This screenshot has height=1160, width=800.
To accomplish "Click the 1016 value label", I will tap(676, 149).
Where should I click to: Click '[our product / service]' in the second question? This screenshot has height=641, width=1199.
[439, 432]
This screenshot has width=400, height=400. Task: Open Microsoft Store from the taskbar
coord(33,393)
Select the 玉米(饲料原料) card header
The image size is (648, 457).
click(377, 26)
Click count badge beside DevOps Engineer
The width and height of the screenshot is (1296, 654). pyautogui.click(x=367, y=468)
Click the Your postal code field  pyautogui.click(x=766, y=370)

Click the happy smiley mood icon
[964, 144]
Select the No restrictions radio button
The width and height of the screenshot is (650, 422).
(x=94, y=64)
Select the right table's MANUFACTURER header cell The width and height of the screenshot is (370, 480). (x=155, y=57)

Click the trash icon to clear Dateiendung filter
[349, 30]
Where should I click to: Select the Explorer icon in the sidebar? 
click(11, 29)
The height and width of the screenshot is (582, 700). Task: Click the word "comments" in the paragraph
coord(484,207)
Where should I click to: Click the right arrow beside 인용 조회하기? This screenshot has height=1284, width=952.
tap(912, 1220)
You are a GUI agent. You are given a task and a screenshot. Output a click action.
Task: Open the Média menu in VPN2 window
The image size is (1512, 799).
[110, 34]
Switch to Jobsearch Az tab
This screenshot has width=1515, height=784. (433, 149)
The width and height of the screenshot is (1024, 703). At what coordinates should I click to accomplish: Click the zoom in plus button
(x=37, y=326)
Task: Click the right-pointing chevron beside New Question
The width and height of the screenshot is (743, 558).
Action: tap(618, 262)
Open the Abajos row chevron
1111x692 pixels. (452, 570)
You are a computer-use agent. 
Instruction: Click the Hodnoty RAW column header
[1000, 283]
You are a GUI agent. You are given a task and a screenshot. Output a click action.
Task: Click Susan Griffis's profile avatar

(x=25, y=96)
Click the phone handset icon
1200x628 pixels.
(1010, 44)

- [Aim of the task]: Set the entries down again, unchanged and complete.

- [Response area]:
This screenshot has height=1160, width=800.
To accomplish "Click the 1016 value label", I will tap(676, 149).
Where should I click to: Click '[our product / service]' in the second question? This screenshot has height=641, width=1199.
[439, 432]
This screenshot has width=400, height=400. Task: Open Microsoft Store from the taskbar
coord(33,393)
Select the 玉米(饲料原料) card header
The image size is (648, 457).
click(377, 26)
Click count badge beside DevOps Engineer
The width and height of the screenshot is (1296, 654). pyautogui.click(x=367, y=468)
Click the Your postal code field  pyautogui.click(x=766, y=370)

Click the happy smiley mood icon
[964, 144]
Select the No restrictions radio button
The width and height of the screenshot is (650, 422).
(x=94, y=64)
Select the right table's MANUFACTURER header cell The width and height of the screenshot is (370, 480). (x=155, y=57)

Click the trash icon to clear Dateiendung filter
[349, 30]
Where should I click to: Select the Explorer icon in the sidebar? 
click(11, 29)
The height and width of the screenshot is (582, 700). Task: Click the word "comments" in the paragraph
coord(484,207)
Where should I click to: Click the right arrow beside 인용 조회하기? This screenshot has height=1284, width=952.
tap(912, 1220)
You are a GUI agent. You are given a task and a screenshot. Output a click action.
Task: Open the Média menu in VPN2 window
The image size is (1512, 799).
[110, 34]
Switch to Jobsearch Az tab
This screenshot has width=1515, height=784. (433, 149)
The width and height of the screenshot is (1024, 703). At what coordinates should I click to accomplish: Click the zoom in plus button
(x=37, y=326)
Task: Click the right-pointing chevron beside New Question
The width and height of the screenshot is (743, 558).
Action: tap(618, 262)
Open the Abajos row chevron
1111x692 pixels. (452, 570)
You are a computer-use agent. 
Instruction: Click the Hodnoty RAW column header
[1000, 283]
You are a GUI agent. You are given a task and a screenshot. Output a click action.
Task: Click Susan Griffis's profile avatar

(x=25, y=96)
Click the phone handset icon
1200x628 pixels.
(1010, 44)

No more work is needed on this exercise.